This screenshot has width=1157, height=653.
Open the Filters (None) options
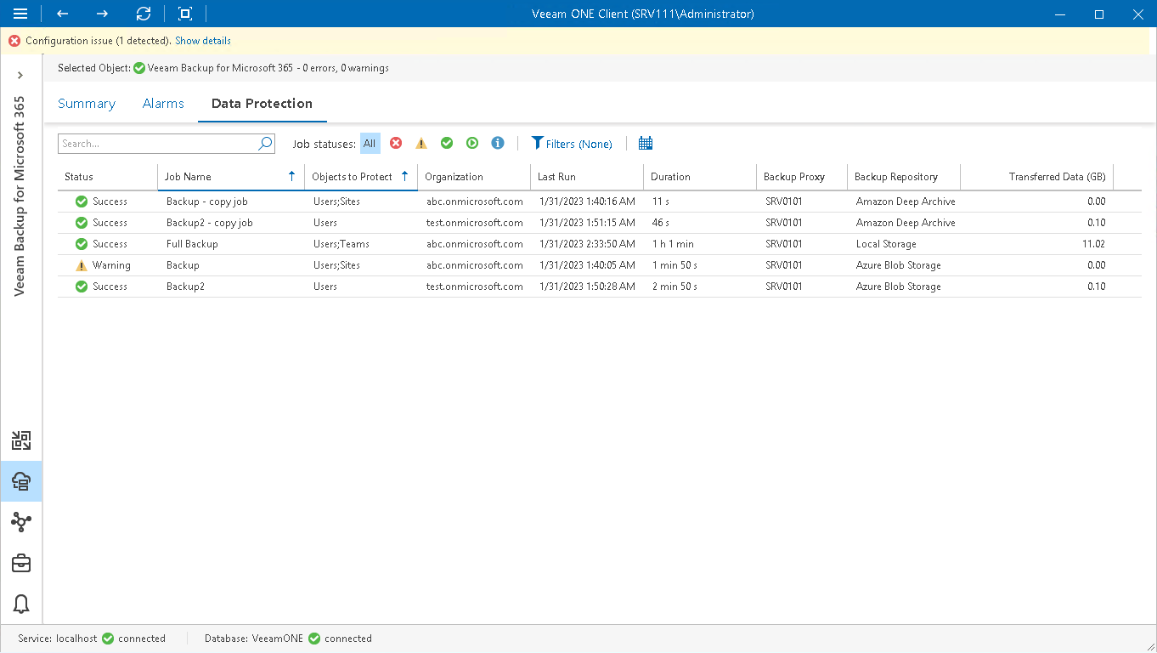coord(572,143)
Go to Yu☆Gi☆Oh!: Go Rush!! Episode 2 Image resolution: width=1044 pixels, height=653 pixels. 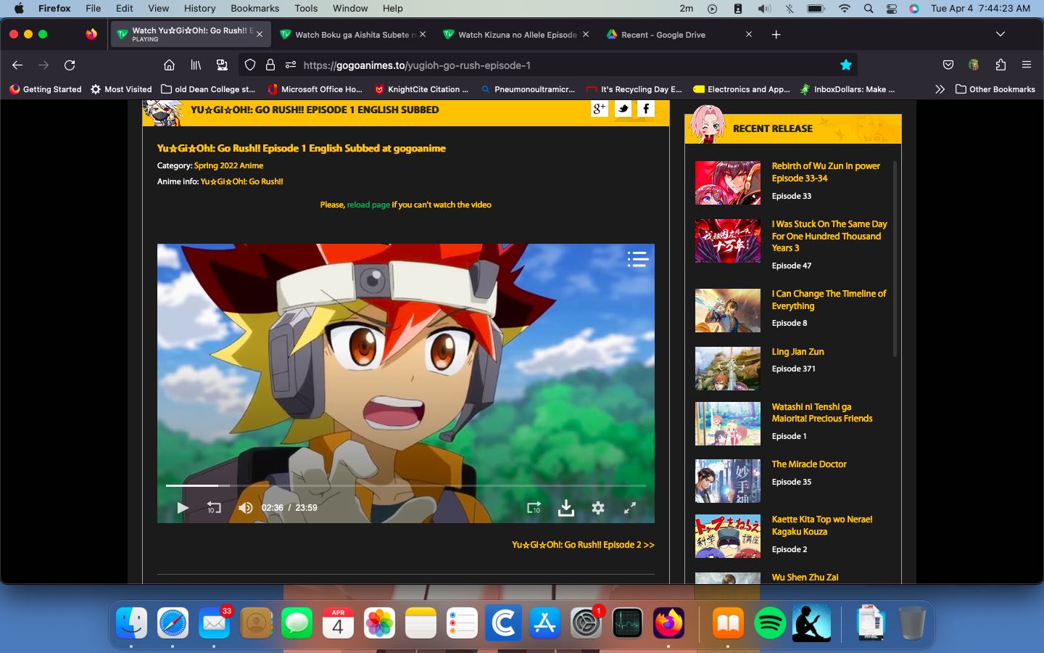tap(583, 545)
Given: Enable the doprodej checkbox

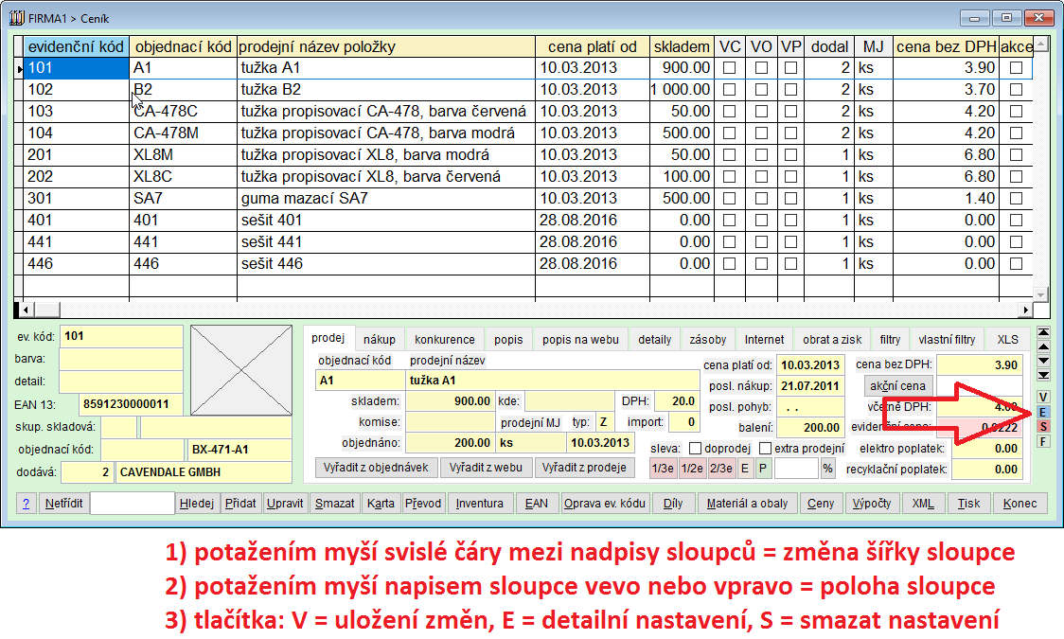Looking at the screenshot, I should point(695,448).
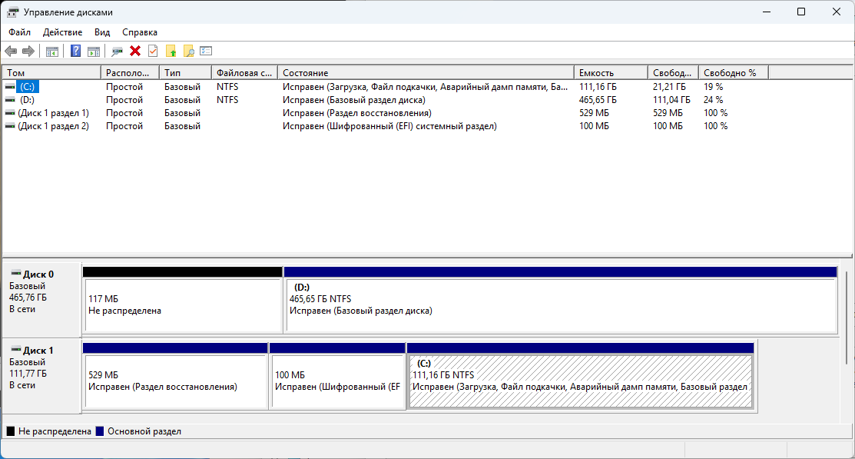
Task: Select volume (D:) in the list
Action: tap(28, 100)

--

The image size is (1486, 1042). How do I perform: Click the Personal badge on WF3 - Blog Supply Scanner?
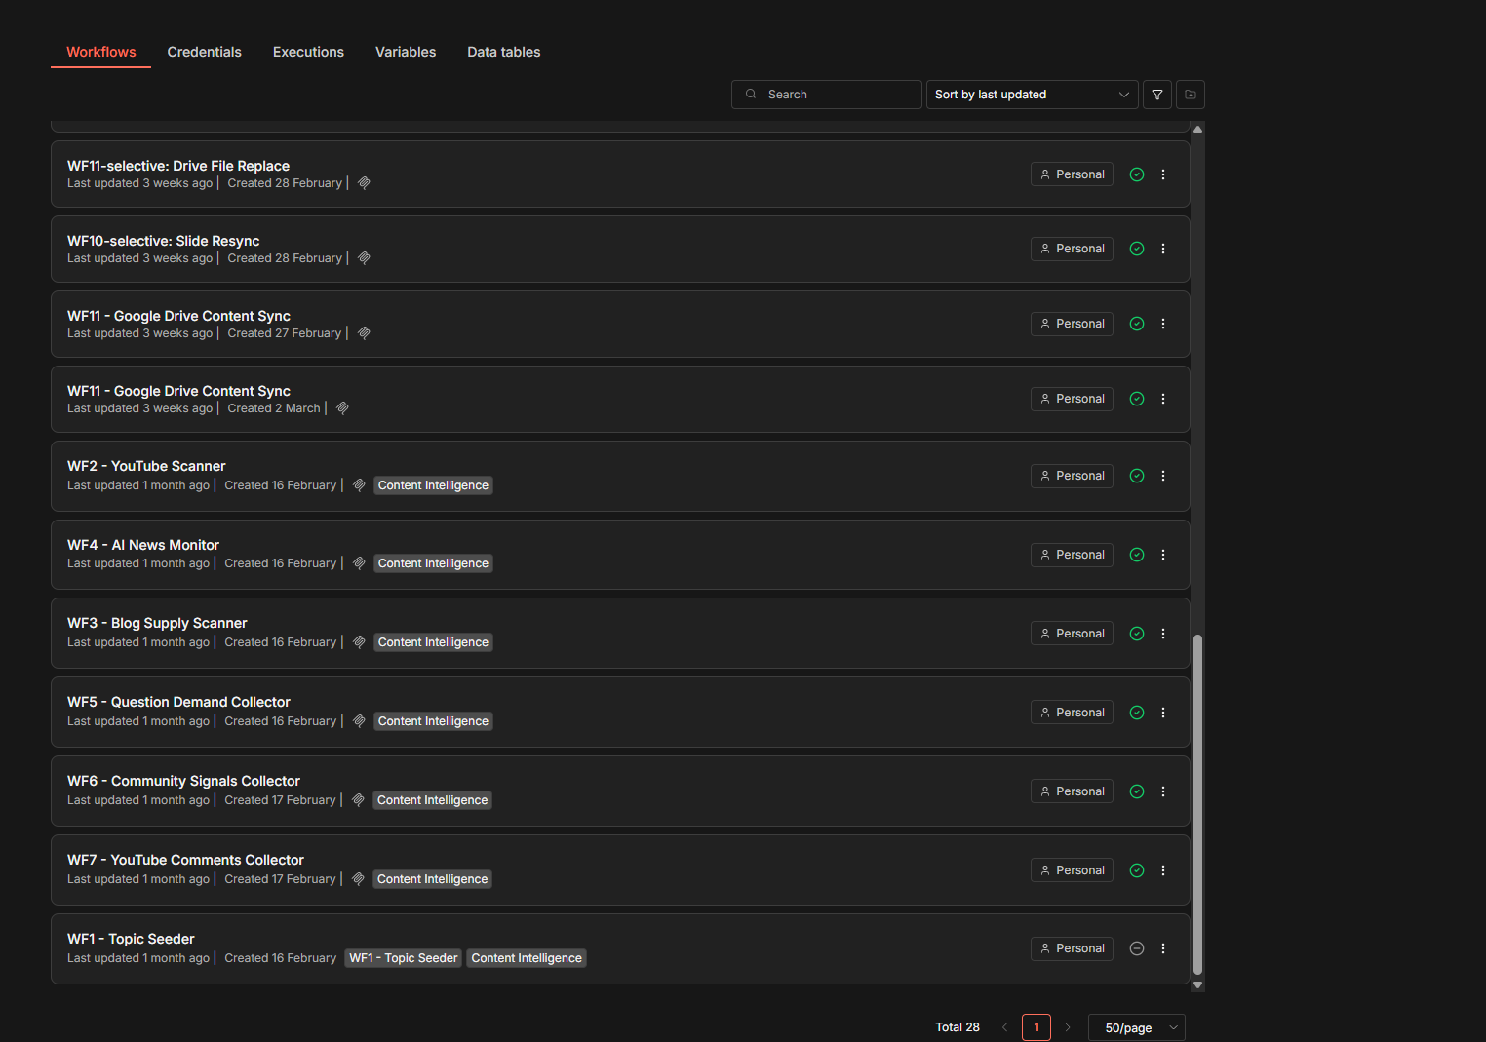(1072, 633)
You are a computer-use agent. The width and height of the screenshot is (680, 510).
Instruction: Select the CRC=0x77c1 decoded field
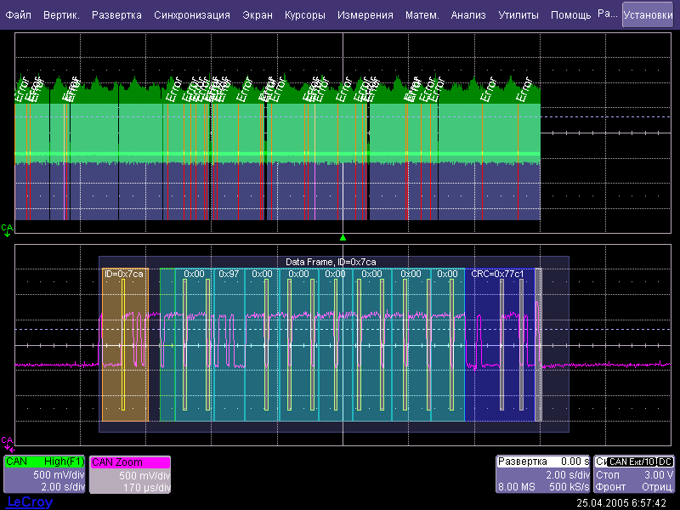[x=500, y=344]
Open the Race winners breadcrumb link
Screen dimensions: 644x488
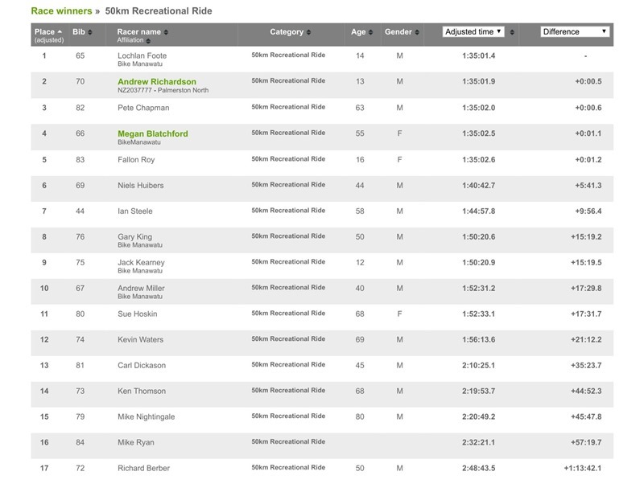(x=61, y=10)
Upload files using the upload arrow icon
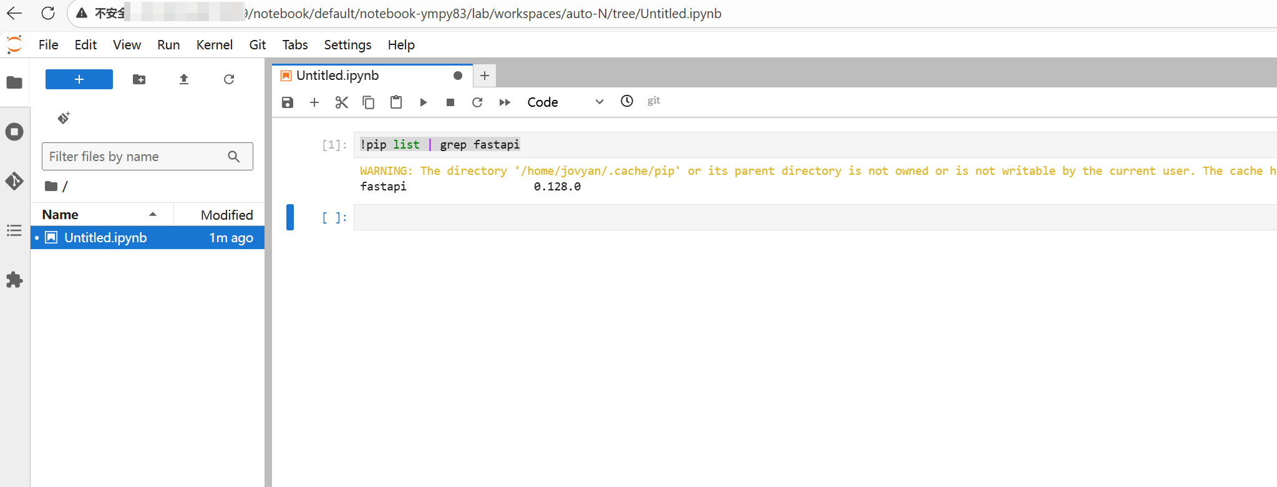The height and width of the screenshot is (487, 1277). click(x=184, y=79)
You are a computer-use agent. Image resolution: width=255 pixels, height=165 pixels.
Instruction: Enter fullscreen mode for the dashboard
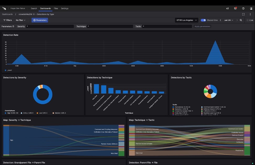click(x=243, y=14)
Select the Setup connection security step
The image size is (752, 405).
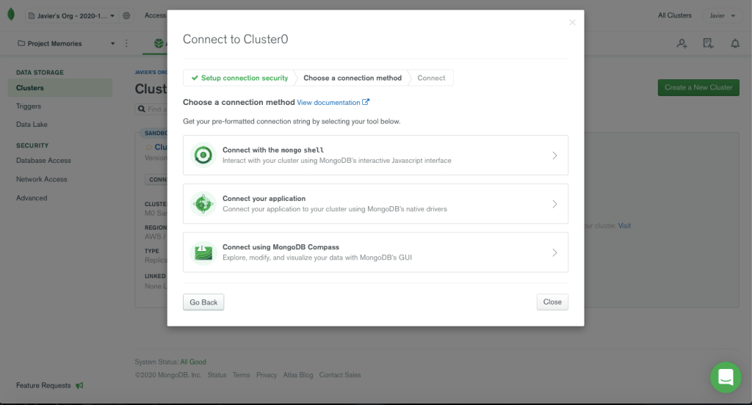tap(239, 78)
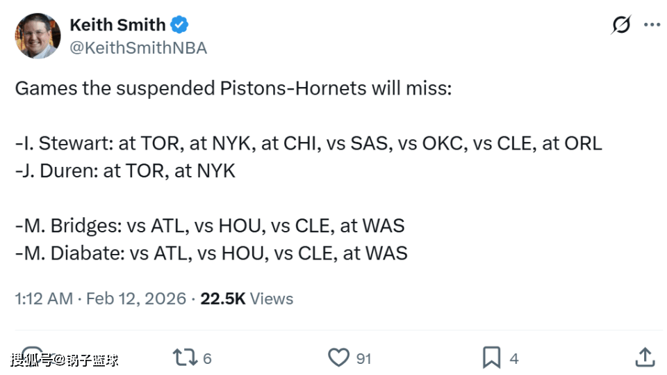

--

◆ **Exercise details**
Reproduce word for word, with pictures dropped, only the part of the material above that opens with the line containing "The image size is (1486, 1042)." and closes with the line containing "You are a computer-use agent. Image".

◆ **Exercise answer**
The image size is (1486, 1042). How do I perform: Click the Personal badge on WF3 - Blog Supply Scanner?
(1072, 633)
You are a computer-use agent. The width and height of the screenshot is (680, 510).
Instruction: Select the CRC=0x77c1 decoded field
[x=500, y=344]
Open the Race winners breadcrumb link
Screen dimensions: 644x488
(x=61, y=10)
Upload files using the upload arrow icon
The height and width of the screenshot is (487, 1277). click(x=184, y=79)
You are a computer-use agent. Image resolution: width=255 pixels, height=165 pixels.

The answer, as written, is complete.